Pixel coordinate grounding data
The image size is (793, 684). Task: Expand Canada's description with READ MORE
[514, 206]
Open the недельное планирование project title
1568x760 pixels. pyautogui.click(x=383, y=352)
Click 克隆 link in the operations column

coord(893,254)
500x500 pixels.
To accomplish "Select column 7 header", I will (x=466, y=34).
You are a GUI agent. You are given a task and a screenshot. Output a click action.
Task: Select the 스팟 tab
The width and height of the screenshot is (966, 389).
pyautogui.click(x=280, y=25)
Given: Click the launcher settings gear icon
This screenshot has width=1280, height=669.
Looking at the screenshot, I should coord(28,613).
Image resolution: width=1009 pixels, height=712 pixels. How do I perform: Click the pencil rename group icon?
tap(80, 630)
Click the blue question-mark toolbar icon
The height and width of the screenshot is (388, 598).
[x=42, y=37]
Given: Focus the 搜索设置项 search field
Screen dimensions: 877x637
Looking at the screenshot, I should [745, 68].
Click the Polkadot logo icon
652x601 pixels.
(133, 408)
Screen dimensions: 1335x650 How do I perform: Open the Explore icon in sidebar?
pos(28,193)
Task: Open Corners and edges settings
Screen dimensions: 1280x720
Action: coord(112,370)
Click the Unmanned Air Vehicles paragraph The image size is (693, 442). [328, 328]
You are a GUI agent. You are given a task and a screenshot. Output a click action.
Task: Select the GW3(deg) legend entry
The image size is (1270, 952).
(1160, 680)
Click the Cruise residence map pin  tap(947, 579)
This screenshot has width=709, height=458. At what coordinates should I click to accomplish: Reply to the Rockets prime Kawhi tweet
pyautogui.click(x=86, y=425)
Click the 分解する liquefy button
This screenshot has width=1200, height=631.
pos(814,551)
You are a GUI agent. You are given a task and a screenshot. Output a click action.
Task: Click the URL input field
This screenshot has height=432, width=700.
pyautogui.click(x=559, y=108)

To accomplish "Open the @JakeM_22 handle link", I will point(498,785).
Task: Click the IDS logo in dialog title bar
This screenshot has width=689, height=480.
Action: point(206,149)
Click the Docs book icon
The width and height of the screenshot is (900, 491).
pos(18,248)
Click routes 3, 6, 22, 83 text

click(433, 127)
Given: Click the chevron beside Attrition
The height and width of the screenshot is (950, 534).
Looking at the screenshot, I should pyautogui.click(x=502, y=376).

WHAT YOU SHOULD DO
Set down the preceding data verbatim. Every line belongs in the copy.

COMPLETED TASK
The image size is (793, 684). Task: Expand Canada's description with READ MORE
[514, 206]
Open the недельное планирование project title
1568x760 pixels. pyautogui.click(x=383, y=352)
Click 克隆 link in the operations column

coord(893,254)
500x500 pixels.
To accomplish "Select column 7 header", I will (x=466, y=34).
You are a GUI agent. You are given a task and a screenshot. Output a click action.
Task: Select the 스팟 tab
The width and height of the screenshot is (966, 389).
pyautogui.click(x=280, y=25)
Given: Click the launcher settings gear icon
This screenshot has width=1280, height=669.
Looking at the screenshot, I should coord(28,613).
Image resolution: width=1009 pixels, height=712 pixels. How do I perform: Click the pencil rename group icon?
tap(80, 630)
Click the blue question-mark toolbar icon
The height and width of the screenshot is (388, 598).
[x=42, y=37]
Given: Focus the 搜索设置项 search field
Screen dimensions: 877x637
Looking at the screenshot, I should [745, 68].
Click the Polkadot logo icon
652x601 pixels.
(133, 408)
Screen dimensions: 1335x650 How do I perform: Open the Explore icon in sidebar?
pos(28,193)
Task: Open Corners and edges settings
Screen dimensions: 1280x720
Action: coord(112,370)
Click the Unmanned Air Vehicles paragraph The image size is (693, 442). [328, 328]
You are a GUI agent. You are given a task and a screenshot. Output a click action.
Task: Select the GW3(deg) legend entry
The image size is (1270, 952).
(1160, 680)
Click the Cruise residence map pin  tap(947, 579)
This screenshot has width=709, height=458. At what coordinates should I click to accomplish: Reply to the Rockets prime Kawhi tweet
pyautogui.click(x=86, y=425)
Click the 分解する liquefy button
This screenshot has width=1200, height=631.
pos(814,551)
You are a GUI agent. You are given a task and a screenshot. Output a click action.
Task: Click the URL input field
This screenshot has height=432, width=700.
pyautogui.click(x=559, y=108)

To accomplish "Open the @JakeM_22 handle link", I will point(498,785).
Task: Click the IDS logo in dialog title bar
This screenshot has width=689, height=480.
Action: point(206,149)
Click the Docs book icon
The width and height of the screenshot is (900, 491).
pos(18,248)
Click routes 3, 6, 22, 83 text

click(433, 127)
Given: Click the chevron beside Attrition
The height and width of the screenshot is (950, 534).
Looking at the screenshot, I should pyautogui.click(x=502, y=376).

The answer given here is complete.